Hanno dato la vita per servire Cristo nei fratelli più poveri, deboli, emarginati, malati, che la società del successo e dell’opulenza considera di fatto uno scarto non degno di alcuna attenzione

“L’essenza della missione è testimoniare Cristo, vale a dire la sua vita, passione, morte e resurrezione, per amore del Padre e dell’umanità”. Lo leggiamo sul web magazine FVS dell’ordine dei francescani secolari. Ogni cristiano è missionario, come si apprende nell’esortazione apostolica evangeli gaudium, tutti siamo chiamati a testimoniare la nostra fede. Non possiamo quindi, rimanere indifferenti alle 18 vite donate da fratelli e sorelle, che si sono immolati nel 2022: sacerdoti, religiosi, laici e catechisti uccisiper donare al mondo la buona novella del Vangelo.

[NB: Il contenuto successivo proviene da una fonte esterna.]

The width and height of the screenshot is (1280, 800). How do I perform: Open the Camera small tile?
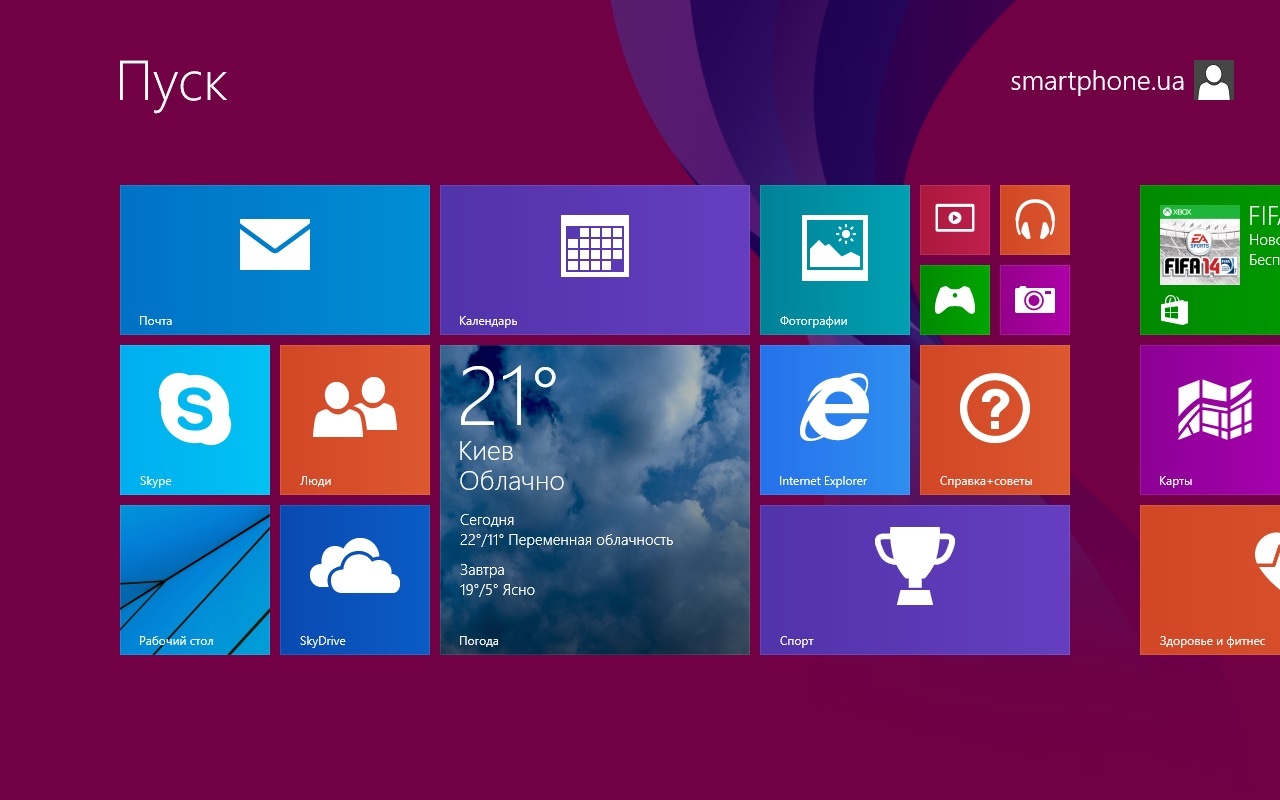[x=1034, y=299]
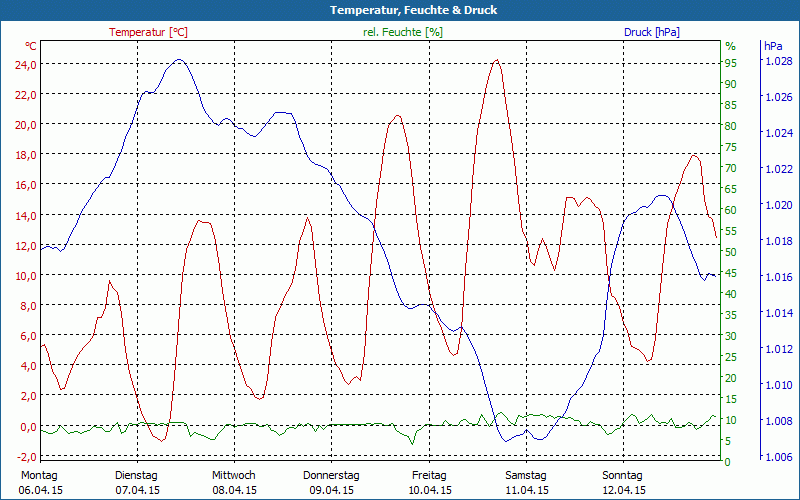Select the blue 'Druck [hPa]' legend label
The width and height of the screenshot is (800, 500).
tap(651, 32)
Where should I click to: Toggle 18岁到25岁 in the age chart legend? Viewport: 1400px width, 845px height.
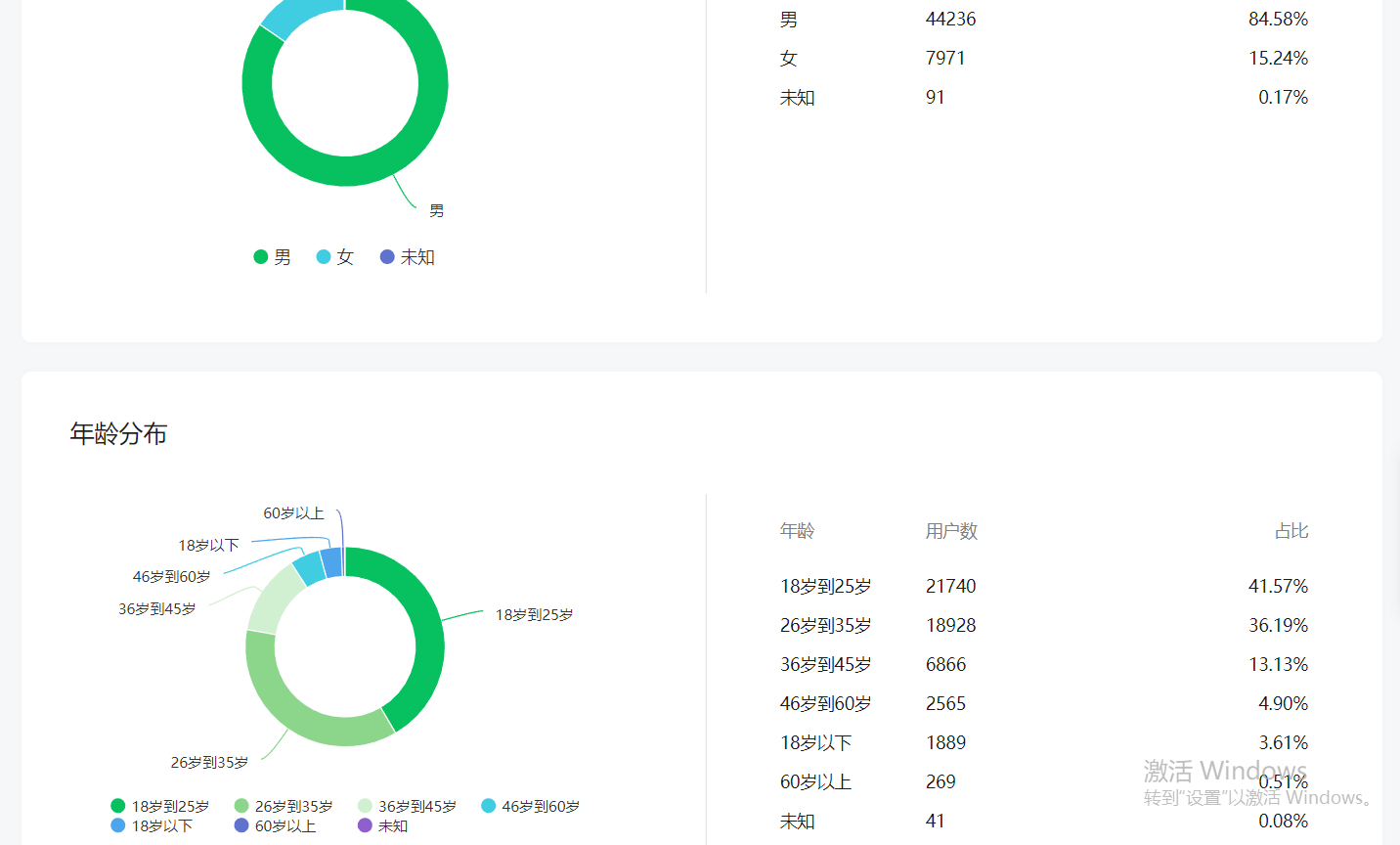(160, 806)
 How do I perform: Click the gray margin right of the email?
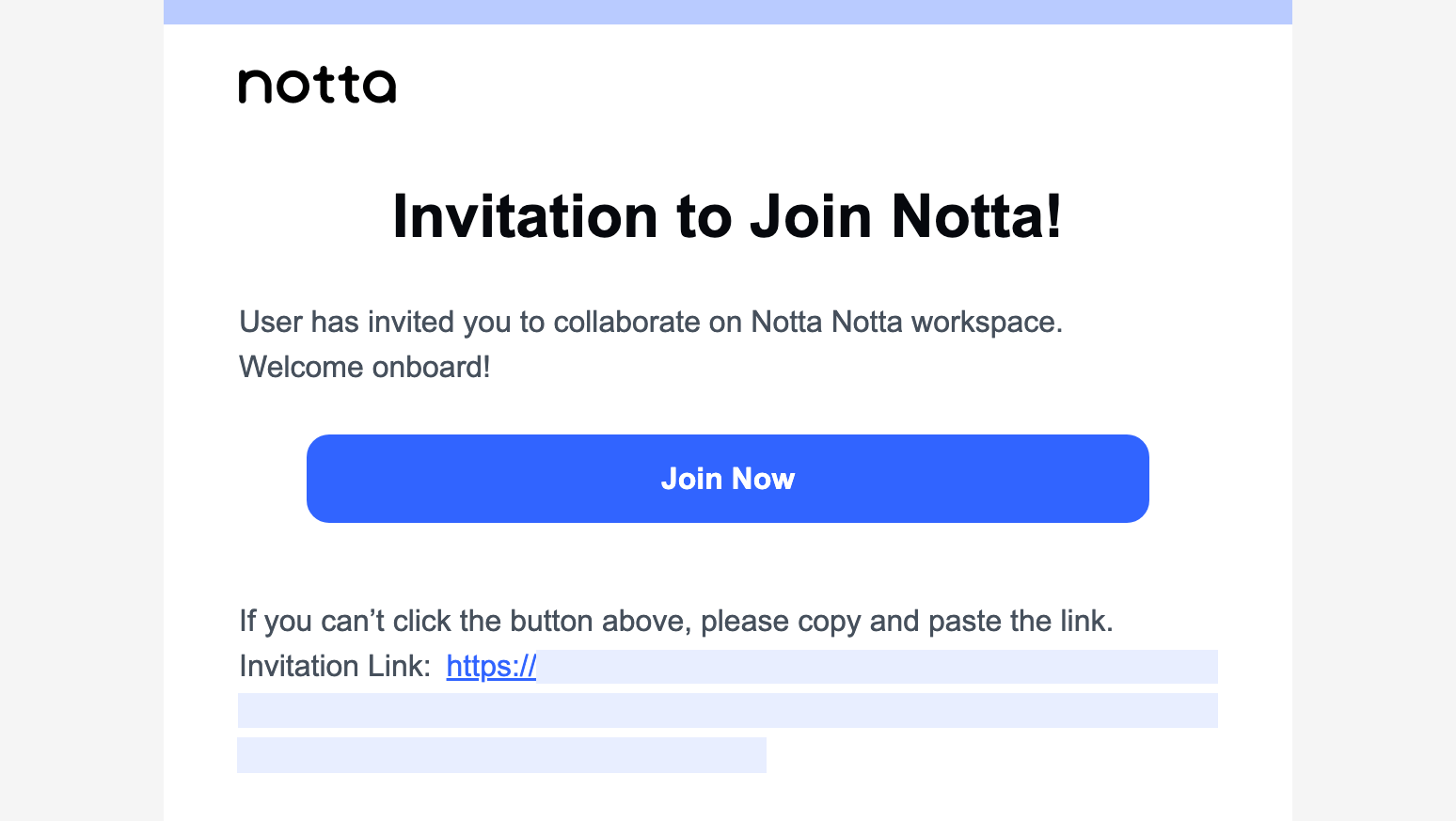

Nel messaggio per la giornata missionaria mondiale del 2022, Papa Francesco afferma: “il vero testimone è il martire, colui che da la vita per Cristo, ricambiando il dono che Lui ci ha fatto di se stesso”.

Apprendiamo dalla Verità, di un articolo di Massimo Gandolfini, medico chirurgo, consultore della congregazione vaticana delle cause dei Santi e organizzatore di due family day, che ha adottato 7 figli, dove il medico commenta il report dell’agenzia Fides in cui si evidenzia la morte di 18 missionari nel mondo, avvenuta nel 2022 mentre testimoniavano la fede, la speranza e la carità. Hanno dato, la vita per servire Cristo nei fratelli più poveri, deboli, emarginati, malati, che la società del successo e dell’opulenza considera di fatto uno scarto non degno di alcuna attenzione.

Diciotto missionari sono morti nel 2022 per testimoniare il Vangelo

La cronaca ci riferisce di due religiose e sette sacerdoti uccisi mentre stavano andando a celebrare la messa in Africa. Una religiosa e medico è stata uccisa sempre nel continente africano, mentre era di guardia al centro medico della diocesi, impegnata a curare chiunque. Una suora è stata uccisa in un assalto nella missione dove lavorava, perché invece di darsi alla fuga era andata a proteggere le ragazze che riposavano nel dormitorio. Un operatore laico, infine, ha perso la vita mentre si recava in chiesa.

Ci sono anche due donne italiane, tra i missionari uccisi: suor Maria De Coppi, 83 anni, in Mozambico e suor Luisa dell’Orto, 65 anni, ad Haiti.

È importante sottolineare e ci fa riflettere, come i morti per qualsiasi altro motivo (a causa di guerre, covid, incidenti stradali, sul lavoro o per atti di violenza) vengano giustamente messi in risalto dai mezzi di informazione, mentre non si fa quasi menzione di tutte quelle sorelle e quei fratelli che hanno dato la loro vita per aiutare gli ultimi, per cercare di dimostrare che il “male” non è il padrone del mondo. Il bene c’è e non lo si può eliminare, neppure uccidendo chi lo persegue, perché ogni persona che si è sacrificata, è come lievito che suscita in noi, la forza della parola del Padre, che ci incoraggia a donare ai fratelli in difficoltà il nostro aiuto e la nostra solidarietà concreta.